Well - what's the sense of going though building your own back saw, if you don't spend some time looking for the best possible handle you can get? I could have made one up myself, but what makes a good handle was as true 150 years ago as it is today. Saw making as an art was at its peak between 1850 and 1920, and there were hundreds of makers with many, many different handles, so I undertook a bit of a search to find one I thought was just right.
Choosing a Pattern
The first pattern I looked at was on disstonianinstitute.com's web site - an open handled saw made by Disston. I liked the basic lines of it, but I've handled older saws that are a bit more comfortable than Disston's. The main feature about the saws I found more comfortable was a small "hump" in the middle of the handle where it fits into the palm of your hand.
I found a handle of a saw made by J. Buck around 1900 or so on Bob Brode's web site that I thought would be perfect. To properly size a handle, the best way is to make a test blank to see for sure it it's the right size. Using Photoshop, I resized the photo for about 5 different sizes, then I chose 3 that covered the gamut of sizes and band sawed out 3 blanks to try for size. The one I ended up choosing was smaller than I imagined, but fit my hand quite nicely. It's only around 5% larger than the handles of the Disston saws I have, which surprised me - I thought it would need to be much larger. It seems it only requires the smallest change in size to make huge differences in how a handle feels.
I checked the Disston pattern, and it was not severe enough - at least to me. So, I went back to the Buck pattern I had, and in Photoshop, changed the angle so it was roughly half way in between the Buck pattern and the Disston pattern. Here is what I came up with:
It retains the handle of the Buck saw that I likes, yet the angle is more appropriate to my needs. If you wish to use the same pattern, the one above should suffice - right click on it and select "save image as" and save the image to your computer somewhere, and print it off with a graphics program such as Paint or Photoshop. If you print it directly from your browser, it may not come out at the proper size, which is 7.319" x 4.806", or 527 x 346 pixels at 72 dpi.

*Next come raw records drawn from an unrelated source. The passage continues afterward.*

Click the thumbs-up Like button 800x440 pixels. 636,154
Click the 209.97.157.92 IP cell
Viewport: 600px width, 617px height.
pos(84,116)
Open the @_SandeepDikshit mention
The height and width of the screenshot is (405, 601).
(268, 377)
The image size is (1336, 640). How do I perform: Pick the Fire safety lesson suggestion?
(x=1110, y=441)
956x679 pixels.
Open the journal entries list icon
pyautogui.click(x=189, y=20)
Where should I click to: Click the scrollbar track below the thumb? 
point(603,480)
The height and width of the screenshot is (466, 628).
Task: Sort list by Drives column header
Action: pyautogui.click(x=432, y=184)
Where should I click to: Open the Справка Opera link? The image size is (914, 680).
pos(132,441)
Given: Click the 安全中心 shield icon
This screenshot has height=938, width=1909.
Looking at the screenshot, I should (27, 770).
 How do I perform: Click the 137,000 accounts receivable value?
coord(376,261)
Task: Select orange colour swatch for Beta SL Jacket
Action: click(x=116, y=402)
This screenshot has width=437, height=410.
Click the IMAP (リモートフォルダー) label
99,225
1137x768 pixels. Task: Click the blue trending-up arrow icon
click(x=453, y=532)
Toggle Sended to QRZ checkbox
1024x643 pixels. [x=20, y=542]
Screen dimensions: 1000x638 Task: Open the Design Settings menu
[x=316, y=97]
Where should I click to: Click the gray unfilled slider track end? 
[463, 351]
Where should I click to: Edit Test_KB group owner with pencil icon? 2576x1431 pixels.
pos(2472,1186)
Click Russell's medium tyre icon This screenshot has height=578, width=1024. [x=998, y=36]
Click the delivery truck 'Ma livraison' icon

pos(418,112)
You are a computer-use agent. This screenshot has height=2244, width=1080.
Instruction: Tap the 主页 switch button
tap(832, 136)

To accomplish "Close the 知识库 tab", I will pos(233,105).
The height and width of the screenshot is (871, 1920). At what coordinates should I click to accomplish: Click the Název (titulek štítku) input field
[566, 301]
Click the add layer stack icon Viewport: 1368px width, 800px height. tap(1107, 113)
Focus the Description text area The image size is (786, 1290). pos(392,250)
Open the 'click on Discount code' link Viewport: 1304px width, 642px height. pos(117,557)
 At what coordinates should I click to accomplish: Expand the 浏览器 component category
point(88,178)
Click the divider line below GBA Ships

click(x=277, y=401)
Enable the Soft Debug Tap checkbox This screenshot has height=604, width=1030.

- Added 10/6: I've since had the opportunity to let others use some of these saws... most seem to agree that the handle is a bit too big. If you reduce the graphic above about 5% (or make it 500 x 328 pixels at 72 dpi - or 6.94" x 4.56") it will make it about the same size as the handle is was originally patterned after. My hands are large by comparison to most others, which is the reason the larger size feels comfortable to me.
- Here's the smaller version:
- Also - the swoop of the handle at the bottom back can be "shortened" (for a lack of a better term) - this has the same basic effect. My best advice is to try it with a couple scraps first. Remember, a rough sawn blank like the one in the photo below should feel just a bit small and constricting in your hand. Rounding over the edges has the effect of making them feel a bit bigger, too.
The grain of the wood in the handle needs to be oriented to there is a straight run of grain through the thinnest part of the handle, like you see in the photo above.
After band sawing out the blank, the next step is to mortise the handle to accept the blade. First, using a marking gauge, I mark the center of the handle where the blade will be - all the way around. I'll also be using it later to help guide my saw cut for the blade - bur first comes the mortise for the back.
After drilling the holes, it's over to the vise where I used a combination of different sized chisels to pare out the remainder of the slot:
I don't pare it completely to finished depth yet - it will be better if I can use the intended blade in the slot to get it to individually fit the blade into it's intended home. To do that, I need to cut the remainder of the slot for the blade.
The photo above shows the depth of cut I made. You can use the intended blade as a guide, drawing it's profile on the side of the handle blank at its desired location, and sawing to the depth it indicates.
As I insert the blade into the handle, it begins to bind against the sides of the mortise, so I pull it out and pare more wood away until it slides in snugly. You can see in the mortise where the blade is binding on the wood, as it will be compressed slightly, and a bit darker. Be careful and don't force the blade into it's slot, as the way the grain of the wood works in this area it makes it easy to break off the corner, making the handle a complete waste. If I needed to make the slot for the blade wider, I simply used folded up sandpaper.